То, что Грейвс не завоевал ее сердца, его не удивляло. Но не может такого быть, чтобы она испытывала к нему такие же негативные чувства, как он сам. А если все-таки… то почему? Ведь у нее не было того избытка печального опыта, как на счету его отношений с Джонатаном Грейвсом. Но практически в тот же самый момент, как он задался этим вопросом, у него был готов ответ: если принять во внимание чувства, которые мисс Пройслер испытывала к нему, Грейвс — ее естественный враг. Он вынырнул из ниоткуда и грозит отнять его у нее.
— Я… я и сама не могу понять, — пробормотала мисс Пройслер, — но что-то в нем пугает меня. Он жуткий. Я не хотела говорить это при нем, но что-то в этом докторе Грейвсе… не так. Что-то неправильное. Не знаю, как выразить это по-другому. Рядом с ним мне становится не по себе… Уж помолчим о его поведении. Этот человек — бестия!
— А теперь вы преувеличиваете, мисс Пройслер, — возразил Могенс.
Он улыбнулся ей и повернулся, чтобы закрыть окно, но передумал. В комнате между тем стало зябко, но в воздухе все еще витал неприятный запах. И он решил, что лучше померзнуть, чем нюхать эту вонь. Он пожал плечами, вернулся в свое кресло у камина и закончил начатую мысль:
— Грейвс, конечно, человек не из приятных, но назвать его зверем — это уж слишком.
— Да, конечно, — поспешила оправдаться мисс Пройслер. — Извините. Я взяла неверный тон. Только этот человек такой… — она поискала нужных слов, но только пожала плечами и ретировалась, обратив свой удар на ковер, который продолжала с ожесточением драить.
Взгляд Могенса застыл на конверте, лежащем перед ним. Деньги, находящиеся в нем, казалось, насмехались над ним и в то же время вводили в почти непреодолимое искушение. Они значили побег от жизни, которую и жизнью не назовешь, своего рода медленное, незаметное угасание. Отчего же он медлил? Может быть, потому, что глубокий внутренний голос предостерегал его от того, чтобы хоть на секунду связываться с Грейвсом.
Он задумчиво покачал головой. Его собственное поведение уже не удивляло его, а по-настоящему пугало. Оно было непостижимо. Он и не подозревал, как на самом деле ненавидит Грейвса.

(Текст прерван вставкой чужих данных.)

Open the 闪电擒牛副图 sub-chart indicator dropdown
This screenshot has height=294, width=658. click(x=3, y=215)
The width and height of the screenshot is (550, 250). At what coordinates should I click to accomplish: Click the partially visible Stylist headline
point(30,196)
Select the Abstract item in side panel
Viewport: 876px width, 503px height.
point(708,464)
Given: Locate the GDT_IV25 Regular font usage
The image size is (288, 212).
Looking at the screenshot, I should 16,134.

Могенс потянулся к столу, налил себе чашку чая, не тронутого Грейвсом, и следом наполнил вторую.
— Присядьте, мисс Пройслер… Бэтти, — сказал он. — Мне надо с вами поговорить.
Мисс Пройслер с удивлением посмотрела на него, но сразу же поднялась и уже была готова сесть на стул, на котором до того сидел Грейвс, но вдруг передумала и пододвинула к столу другой.

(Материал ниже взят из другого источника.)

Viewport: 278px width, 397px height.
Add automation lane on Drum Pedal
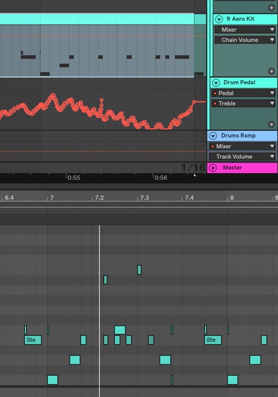coord(271,124)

— Мисс Пройслер, я больше четырех лет живу под вашим кровом, и за эти годы не было и дня, чтобы я не замечал вашей особой заботы обо мне, — начал он.
Мисс Пройслер пристально и немного настороженно посмотрела на него, но в ее глазах затеплилась робкая надежда. И Могенс понял, что начало было не слишком умным. Естественно, она поняла его неправильно, потому что так хотела понять. А он, напротив, вовсе не намеревался обнадеживать ее тем, что останется здесь, и, тем более, пойти навстречу ее ожиданиям. Чтобы выиграть время, он схватил одно из коричных печений мисс Пройслер и впился в него зубами. В следующую же секунду он выплюнул кусок, а остаток печенья швырнул в дальний угол, всеми силами борясь с дурнотой, которая подступила к горлу. Неимоверно отвратительный вкус заполнил всю ротовую полость. Могенса скрутило и едва не вырвало. Он мучительно сглотнул ком горькой желчи, поднявшейся из желудка, отчего тошнота стала еще ужаснее, но он мужественно боролся с ней, пускай из одного только абсурдного соображения, что после всего происшедшего не хватало только добить мисс Пройслер, испачкав рвотой ее ковер.